Saved data entries:
=== Begin Enclosure ===
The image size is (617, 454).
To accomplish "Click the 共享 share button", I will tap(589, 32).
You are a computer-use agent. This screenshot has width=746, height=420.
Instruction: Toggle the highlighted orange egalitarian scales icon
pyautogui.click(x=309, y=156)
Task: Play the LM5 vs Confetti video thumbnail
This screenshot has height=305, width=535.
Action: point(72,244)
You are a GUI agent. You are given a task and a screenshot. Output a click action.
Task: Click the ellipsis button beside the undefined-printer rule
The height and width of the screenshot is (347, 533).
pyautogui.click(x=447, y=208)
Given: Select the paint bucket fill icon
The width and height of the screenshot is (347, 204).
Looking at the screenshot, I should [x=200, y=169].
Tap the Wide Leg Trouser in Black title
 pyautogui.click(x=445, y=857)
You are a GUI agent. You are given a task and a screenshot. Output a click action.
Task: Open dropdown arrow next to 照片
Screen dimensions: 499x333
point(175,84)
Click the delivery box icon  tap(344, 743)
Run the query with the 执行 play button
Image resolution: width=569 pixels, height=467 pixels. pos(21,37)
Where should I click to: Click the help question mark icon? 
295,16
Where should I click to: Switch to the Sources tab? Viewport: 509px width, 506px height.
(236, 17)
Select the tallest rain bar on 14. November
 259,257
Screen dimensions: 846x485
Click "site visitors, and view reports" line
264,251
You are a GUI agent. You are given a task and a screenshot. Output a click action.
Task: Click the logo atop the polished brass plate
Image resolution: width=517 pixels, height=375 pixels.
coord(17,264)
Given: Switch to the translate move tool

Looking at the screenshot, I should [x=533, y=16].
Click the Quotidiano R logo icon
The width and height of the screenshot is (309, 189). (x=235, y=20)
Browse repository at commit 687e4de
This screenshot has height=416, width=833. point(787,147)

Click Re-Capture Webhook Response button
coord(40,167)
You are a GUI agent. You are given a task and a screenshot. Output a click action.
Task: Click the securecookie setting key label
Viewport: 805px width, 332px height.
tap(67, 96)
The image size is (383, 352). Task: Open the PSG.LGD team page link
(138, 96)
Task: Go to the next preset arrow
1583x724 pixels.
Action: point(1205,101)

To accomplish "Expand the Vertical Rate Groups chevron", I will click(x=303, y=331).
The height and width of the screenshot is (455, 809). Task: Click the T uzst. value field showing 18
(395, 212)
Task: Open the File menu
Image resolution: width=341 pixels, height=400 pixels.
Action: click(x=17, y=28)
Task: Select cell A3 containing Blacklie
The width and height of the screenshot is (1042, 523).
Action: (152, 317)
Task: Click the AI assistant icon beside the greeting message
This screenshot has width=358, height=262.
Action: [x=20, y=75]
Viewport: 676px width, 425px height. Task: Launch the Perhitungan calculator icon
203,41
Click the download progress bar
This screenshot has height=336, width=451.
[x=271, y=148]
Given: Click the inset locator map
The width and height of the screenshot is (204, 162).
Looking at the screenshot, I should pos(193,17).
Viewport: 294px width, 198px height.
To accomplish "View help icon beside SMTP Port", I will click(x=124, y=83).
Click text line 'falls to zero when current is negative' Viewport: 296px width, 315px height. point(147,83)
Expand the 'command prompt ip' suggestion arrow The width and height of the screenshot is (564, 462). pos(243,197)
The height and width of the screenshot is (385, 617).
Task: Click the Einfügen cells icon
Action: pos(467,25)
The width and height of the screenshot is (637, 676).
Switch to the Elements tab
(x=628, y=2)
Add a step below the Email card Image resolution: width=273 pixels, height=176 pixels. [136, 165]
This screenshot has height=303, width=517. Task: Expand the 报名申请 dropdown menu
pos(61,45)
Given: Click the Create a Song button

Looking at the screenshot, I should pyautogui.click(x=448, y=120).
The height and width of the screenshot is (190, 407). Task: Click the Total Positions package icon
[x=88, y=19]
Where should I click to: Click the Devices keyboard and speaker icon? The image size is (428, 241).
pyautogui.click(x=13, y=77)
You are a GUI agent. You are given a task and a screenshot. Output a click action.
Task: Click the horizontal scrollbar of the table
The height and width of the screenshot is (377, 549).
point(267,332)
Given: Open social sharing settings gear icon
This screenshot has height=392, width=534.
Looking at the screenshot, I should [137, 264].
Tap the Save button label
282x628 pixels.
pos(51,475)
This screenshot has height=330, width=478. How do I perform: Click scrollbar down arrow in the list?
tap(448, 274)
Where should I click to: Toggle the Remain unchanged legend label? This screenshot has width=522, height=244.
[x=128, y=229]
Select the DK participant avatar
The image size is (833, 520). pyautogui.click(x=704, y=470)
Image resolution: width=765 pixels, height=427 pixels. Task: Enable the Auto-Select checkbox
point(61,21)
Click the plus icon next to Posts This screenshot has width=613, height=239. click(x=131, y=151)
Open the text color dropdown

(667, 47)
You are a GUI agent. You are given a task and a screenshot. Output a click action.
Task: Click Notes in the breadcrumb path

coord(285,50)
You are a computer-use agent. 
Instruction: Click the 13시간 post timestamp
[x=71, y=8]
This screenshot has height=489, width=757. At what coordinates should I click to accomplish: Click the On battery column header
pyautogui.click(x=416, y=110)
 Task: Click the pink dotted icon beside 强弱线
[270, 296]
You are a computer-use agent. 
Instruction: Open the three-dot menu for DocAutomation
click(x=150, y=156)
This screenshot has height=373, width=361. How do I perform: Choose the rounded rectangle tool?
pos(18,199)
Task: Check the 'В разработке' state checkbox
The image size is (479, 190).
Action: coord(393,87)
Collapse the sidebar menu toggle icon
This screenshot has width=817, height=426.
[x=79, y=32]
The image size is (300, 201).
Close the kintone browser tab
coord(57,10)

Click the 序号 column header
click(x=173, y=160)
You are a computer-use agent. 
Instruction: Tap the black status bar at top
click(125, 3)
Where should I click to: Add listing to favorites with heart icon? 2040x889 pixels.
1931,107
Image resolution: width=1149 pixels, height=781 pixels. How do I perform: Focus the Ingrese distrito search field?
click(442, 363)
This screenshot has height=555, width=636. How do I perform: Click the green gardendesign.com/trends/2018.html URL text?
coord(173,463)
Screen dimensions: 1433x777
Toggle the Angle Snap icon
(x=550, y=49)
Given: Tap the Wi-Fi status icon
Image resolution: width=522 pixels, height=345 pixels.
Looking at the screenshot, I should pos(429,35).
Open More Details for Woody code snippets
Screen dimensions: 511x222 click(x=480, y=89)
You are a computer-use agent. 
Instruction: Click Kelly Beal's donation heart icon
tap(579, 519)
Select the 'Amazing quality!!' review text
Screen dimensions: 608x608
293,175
=== End Enclosure ===
Write down only the closing run of lines: the one containing "Open More Details for Woody code snippets" and every line after it to the end of the entries, exactly.

Open More Details for Woody code snippets
Screen dimensions: 511x222 click(x=480, y=89)
You are a computer-use agent. 
Instruction: Click Kelly Beal's donation heart icon
tap(579, 519)
Select the 'Amazing quality!!' review text
Screen dimensions: 608x608
293,175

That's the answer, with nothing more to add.